> **WHAT YOU ARE ASKED TO DO**
Return the entries below exactly as written.

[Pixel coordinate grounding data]
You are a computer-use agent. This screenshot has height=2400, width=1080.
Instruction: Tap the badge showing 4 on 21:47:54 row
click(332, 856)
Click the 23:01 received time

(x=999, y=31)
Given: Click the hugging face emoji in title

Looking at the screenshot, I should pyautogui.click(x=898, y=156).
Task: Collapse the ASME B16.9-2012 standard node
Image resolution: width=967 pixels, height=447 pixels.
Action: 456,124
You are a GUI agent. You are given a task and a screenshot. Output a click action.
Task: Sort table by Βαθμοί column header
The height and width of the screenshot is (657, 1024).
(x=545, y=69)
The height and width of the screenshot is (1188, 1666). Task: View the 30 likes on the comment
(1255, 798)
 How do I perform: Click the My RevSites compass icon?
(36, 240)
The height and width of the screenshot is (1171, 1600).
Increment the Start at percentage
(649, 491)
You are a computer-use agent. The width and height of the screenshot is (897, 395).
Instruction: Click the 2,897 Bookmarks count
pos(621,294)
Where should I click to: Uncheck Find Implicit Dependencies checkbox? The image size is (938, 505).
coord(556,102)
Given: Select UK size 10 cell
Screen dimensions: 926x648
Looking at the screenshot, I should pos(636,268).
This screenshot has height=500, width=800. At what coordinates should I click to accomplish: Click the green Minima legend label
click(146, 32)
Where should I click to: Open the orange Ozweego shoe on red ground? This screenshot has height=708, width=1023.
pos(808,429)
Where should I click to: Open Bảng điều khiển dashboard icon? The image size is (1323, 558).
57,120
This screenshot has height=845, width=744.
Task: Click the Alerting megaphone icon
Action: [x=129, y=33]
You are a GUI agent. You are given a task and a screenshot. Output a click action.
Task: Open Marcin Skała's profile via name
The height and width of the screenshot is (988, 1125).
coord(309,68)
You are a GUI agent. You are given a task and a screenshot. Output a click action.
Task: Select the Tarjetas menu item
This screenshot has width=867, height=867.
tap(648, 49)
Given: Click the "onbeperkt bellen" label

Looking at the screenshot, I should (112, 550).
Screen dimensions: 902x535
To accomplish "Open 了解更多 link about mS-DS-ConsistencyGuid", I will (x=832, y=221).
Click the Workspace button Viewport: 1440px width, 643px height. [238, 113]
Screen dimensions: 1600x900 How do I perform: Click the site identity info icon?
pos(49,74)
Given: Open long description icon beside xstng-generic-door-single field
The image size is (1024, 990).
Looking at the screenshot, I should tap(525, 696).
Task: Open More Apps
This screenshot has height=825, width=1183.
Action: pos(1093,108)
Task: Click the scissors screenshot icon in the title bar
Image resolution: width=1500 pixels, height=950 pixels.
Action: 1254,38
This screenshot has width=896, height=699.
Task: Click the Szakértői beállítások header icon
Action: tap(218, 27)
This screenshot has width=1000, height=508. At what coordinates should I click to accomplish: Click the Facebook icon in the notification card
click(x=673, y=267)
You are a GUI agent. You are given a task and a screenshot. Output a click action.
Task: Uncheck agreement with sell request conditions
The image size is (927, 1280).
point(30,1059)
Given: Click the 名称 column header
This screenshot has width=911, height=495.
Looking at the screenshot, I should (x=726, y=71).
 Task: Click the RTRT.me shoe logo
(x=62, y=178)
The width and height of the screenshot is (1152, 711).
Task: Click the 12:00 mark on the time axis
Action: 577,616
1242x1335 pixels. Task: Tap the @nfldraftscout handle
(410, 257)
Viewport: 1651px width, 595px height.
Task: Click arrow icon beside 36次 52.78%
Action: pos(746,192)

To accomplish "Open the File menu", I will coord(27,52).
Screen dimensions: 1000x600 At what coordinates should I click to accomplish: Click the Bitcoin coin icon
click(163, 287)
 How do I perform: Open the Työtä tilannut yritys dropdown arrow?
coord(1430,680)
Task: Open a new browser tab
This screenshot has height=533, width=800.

> **WRITTEN RESPONSE**
You are a computer-use agent. This screenshot has height=2400, width=1080.
Instruction: Tap the badge showing 4 on 21:47:54 row
click(332, 856)
Click the 23:01 received time

(x=999, y=31)
Given: Click the hugging face emoji in title

Looking at the screenshot, I should pyautogui.click(x=898, y=156).
Task: Collapse the ASME B16.9-2012 standard node
Image resolution: width=967 pixels, height=447 pixels.
Action: 456,124
You are a GUI agent. You are given a task and a screenshot. Output a click action.
Task: Sort table by Βαθμοί column header
The height and width of the screenshot is (657, 1024).
(x=545, y=69)
The height and width of the screenshot is (1188, 1666). Task: View the 30 likes on the comment
(1255, 798)
 How do I perform: Click the My RevSites compass icon?
(36, 240)
The height and width of the screenshot is (1171, 1600).
Increment the Start at percentage
(649, 491)
You are a computer-use agent. The width and height of the screenshot is (897, 395).
Instruction: Click the 2,897 Bookmarks count
pos(621,294)
Where should I click to: Uncheck Find Implicit Dependencies checkbox? The image size is (938, 505).
coord(556,102)
Given: Select UK size 10 cell
Screen dimensions: 926x648
Looking at the screenshot, I should pos(636,268).
This screenshot has height=500, width=800. At what coordinates should I click to accomplish: Click the green Minima legend label
click(146, 32)
Where should I click to: Open the orange Ozweego shoe on red ground? This screenshot has height=708, width=1023.
pos(808,429)
Where should I click to: Open Bảng điều khiển dashboard icon? The image size is (1323, 558).
57,120
This screenshot has height=845, width=744.
Task: Click the Alerting megaphone icon
Action: [x=129, y=33]
You are a GUI agent. You are given a task and a screenshot. Output a click action.
Task: Open Marcin Skała's profile via name
The height and width of the screenshot is (988, 1125).
coord(309,68)
You are a GUI agent. You are given a task and a screenshot. Output a click action.
Task: Select the Tarjetas menu item
This screenshot has width=867, height=867.
tap(648, 49)
Given: Click the "onbeperkt bellen" label

Looking at the screenshot, I should (112, 550).
Screen dimensions: 902x535
To accomplish "Open 了解更多 link about mS-DS-ConsistencyGuid", I will (x=832, y=221).
Click the Workspace button Viewport: 1440px width, 643px height. [238, 113]
Screen dimensions: 1600x900 How do I perform: Click the site identity info icon?
pos(49,74)
Given: Open long description icon beside xstng-generic-door-single field
The image size is (1024, 990).
Looking at the screenshot, I should tap(525, 696).
Task: Open More Apps
This screenshot has height=825, width=1183.
Action: pos(1093,108)
Task: Click the scissors screenshot icon in the title bar
Image resolution: width=1500 pixels, height=950 pixels.
Action: 1254,38
This screenshot has width=896, height=699.
Task: Click the Szakértői beállítások header icon
Action: tap(218, 27)
This screenshot has width=1000, height=508. At what coordinates should I click to accomplish: Click the Facebook icon in the notification card
click(x=673, y=267)
You are a GUI agent. You are given a task and a screenshot. Output a click action.
Task: Uncheck agreement with sell request conditions
The image size is (927, 1280).
point(30,1059)
Given: Click the 名称 column header
This screenshot has width=911, height=495.
Looking at the screenshot, I should (x=726, y=71).
 Task: Click the RTRT.me shoe logo
(x=62, y=178)
The width and height of the screenshot is (1152, 711).
Task: Click the 12:00 mark on the time axis
Action: 577,616
1242x1335 pixels. Task: Tap the @nfldraftscout handle
(410, 257)
Viewport: 1651px width, 595px height.
Task: Click arrow icon beside 36次 52.78%
Action: pos(746,192)

To accomplish "Open the File menu", I will coord(27,52).
Screen dimensions: 1000x600 At what coordinates should I click to accomplish: Click the Bitcoin coin icon
click(163, 287)
 How do I perform: Open the Työtä tilannut yritys dropdown arrow?
coord(1430,680)
Task: Open a new browser tab
This screenshot has height=533, width=800.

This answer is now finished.